Do FTAs threaten the existence of the WTO?

One of the modern day debates in international trade law revolves around whether regional trade agreements (RTAs) like the TPP threaten the existence of the WTO, or to put it in economist, Jagdish Bhagwati’s words, whether RTAs are “building blocks or stumbling blocks“ towards multilateralism.

The WTO was established to facilitate international trade between member states by means of multilateral agreements. The popularity of Regional Trade Agreements (RTAs) rose in the mid-1990s which marked a shift towards regionalism.

While both multilateral trade agreements and regional trade agreements such as the TPP are geared towards removing trade barriers between nations, economists are divided on whether the RTAs are instead creating anti-liberalization forces through discrimination.

One of the principles underlying the WTO is non-discrimination or the ‘most favoured nation‘ (MFN) principle wherein a country is not permitted to discriminate between its trading partners. RTAs form an exception to the MFN clause to the extent that countries which enter into RTAs are permitted to impose preferential tariffs and other favourable conditions when trading with each other than is applicable to the countries which are not parties to the RTAs.

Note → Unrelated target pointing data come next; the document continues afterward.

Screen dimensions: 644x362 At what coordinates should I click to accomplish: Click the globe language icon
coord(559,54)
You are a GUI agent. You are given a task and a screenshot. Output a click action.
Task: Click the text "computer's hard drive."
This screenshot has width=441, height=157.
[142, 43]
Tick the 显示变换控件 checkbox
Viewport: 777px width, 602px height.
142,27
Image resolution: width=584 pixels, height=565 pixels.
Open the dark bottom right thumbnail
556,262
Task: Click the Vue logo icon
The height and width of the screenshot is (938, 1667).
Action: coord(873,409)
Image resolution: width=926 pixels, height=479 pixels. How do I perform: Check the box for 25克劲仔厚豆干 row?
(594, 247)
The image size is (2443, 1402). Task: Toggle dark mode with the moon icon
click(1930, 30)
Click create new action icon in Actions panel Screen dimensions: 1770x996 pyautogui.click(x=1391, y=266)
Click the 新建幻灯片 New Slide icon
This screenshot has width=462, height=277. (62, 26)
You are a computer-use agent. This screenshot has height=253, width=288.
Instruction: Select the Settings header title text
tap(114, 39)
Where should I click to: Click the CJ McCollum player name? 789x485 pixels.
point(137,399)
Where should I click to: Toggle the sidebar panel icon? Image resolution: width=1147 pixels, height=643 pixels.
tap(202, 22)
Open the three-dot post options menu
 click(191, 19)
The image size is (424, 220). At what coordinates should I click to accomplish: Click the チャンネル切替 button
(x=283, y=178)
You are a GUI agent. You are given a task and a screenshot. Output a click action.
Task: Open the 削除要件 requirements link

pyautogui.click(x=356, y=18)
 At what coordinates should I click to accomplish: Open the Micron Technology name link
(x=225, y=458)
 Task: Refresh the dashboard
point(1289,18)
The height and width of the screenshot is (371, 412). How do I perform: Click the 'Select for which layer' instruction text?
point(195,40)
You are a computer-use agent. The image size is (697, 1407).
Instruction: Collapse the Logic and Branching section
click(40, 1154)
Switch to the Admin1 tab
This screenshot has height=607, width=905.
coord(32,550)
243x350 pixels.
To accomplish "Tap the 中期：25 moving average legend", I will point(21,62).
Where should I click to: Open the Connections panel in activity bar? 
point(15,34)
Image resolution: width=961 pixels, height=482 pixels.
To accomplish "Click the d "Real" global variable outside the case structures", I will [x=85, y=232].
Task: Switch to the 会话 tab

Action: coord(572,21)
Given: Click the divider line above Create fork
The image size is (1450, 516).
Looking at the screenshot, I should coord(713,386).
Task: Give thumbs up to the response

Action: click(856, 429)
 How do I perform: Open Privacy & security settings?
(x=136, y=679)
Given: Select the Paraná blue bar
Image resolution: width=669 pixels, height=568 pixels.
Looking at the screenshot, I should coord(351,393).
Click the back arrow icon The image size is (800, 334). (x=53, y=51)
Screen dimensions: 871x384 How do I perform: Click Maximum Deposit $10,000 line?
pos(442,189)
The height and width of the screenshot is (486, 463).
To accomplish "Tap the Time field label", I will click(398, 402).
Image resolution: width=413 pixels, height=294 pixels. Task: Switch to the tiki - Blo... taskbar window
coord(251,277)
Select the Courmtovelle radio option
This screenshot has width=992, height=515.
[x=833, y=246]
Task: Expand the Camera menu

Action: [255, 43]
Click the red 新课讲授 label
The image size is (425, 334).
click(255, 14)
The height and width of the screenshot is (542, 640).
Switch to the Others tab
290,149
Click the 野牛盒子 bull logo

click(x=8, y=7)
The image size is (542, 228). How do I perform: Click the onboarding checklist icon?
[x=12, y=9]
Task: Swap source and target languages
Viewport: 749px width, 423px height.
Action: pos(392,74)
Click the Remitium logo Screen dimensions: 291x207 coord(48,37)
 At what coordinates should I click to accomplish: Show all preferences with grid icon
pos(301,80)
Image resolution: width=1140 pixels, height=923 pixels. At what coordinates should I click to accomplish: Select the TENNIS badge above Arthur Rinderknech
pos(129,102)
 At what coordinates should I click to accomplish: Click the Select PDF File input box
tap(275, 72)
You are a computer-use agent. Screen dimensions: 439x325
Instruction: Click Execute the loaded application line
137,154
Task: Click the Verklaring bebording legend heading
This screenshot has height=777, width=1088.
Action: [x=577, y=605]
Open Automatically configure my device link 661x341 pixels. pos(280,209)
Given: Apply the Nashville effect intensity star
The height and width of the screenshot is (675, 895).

In my opinion, however, the increasing regionalism does not undermine the WTO, rather it seeks to complement it. Regionalism evolved as a means to facilitate trade because it was easier for countries to negotiate agreements at a regional level as compared to a multilateral forum. Given the lengthy negotiation process of multilateral agreements, RTAs emerged as a viable alternative to multilateralism.

Scholars like Richard Baldwin do not believe that RTAs threaten the existence of the WTO. According to Baldwin, few RTAs can have an anti-liberalization effect because trade is already quite free in major trading nations”. It has also been observed that the effect of RTAs violating the MFN clause is insignificant compared with the development of multilateral trade law based on non-discrimination. While Bhagwati views RTAs as promoting discrimination economist, Larry Summers, perceives regionalism as encouraging liberalization. Summers is of the opinion that RTAs have majorly had a benign impact on the multilateral trade system.

Under Fred Bergsten’s “competitive liberalization“ theory, the establishment of RTAs by states especially with an economic superpower like the US provides incentives to other states to enter into similar RTAs including with the US either by entering into fresh RTAs or joining the membership of existing RTAs in order to defend their markets in the major economies from trade discrimination. Summers‘ arguments confirm the view that efforts at regional integration infact contribute to multilateralism and do not undermine WTO.